EXERCISE – Set every entry down again precisely.

Stored data entries –
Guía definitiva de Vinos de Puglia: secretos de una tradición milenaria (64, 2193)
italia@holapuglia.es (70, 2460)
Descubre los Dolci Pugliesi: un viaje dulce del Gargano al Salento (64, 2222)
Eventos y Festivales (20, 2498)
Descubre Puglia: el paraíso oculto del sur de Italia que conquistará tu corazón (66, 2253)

ANSWER TO THE PROBLEM –
Guía definitiva de Vinos de Puglia: secretos de una tradición milenaria (64, 2193)
italia@holapuglia.es (70, 2460)
Descubre los Dolci Pugliesi: un viaje dulce del Gargano al Salento (64, 2222)
Eventos y Festivales (20, 2498)
Descubre Puglia: el paraíso oculto del sur de Italia que conquistará tu corazón (66, 2253)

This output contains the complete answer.